• Material provided:
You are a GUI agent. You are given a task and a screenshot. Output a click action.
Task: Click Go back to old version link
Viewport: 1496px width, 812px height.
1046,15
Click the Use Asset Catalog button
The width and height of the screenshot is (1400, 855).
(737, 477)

• Problem to solve: Using the same words as the original, repeat the records above.

• Final answer:
You are a GUI agent. You are given a task and a screenshot. Output a click action.
Task: Click Go back to old version link
Viewport: 1496px width, 812px height.
1046,15
Click the Use Asset Catalog button
The width and height of the screenshot is (1400, 855).
(737, 477)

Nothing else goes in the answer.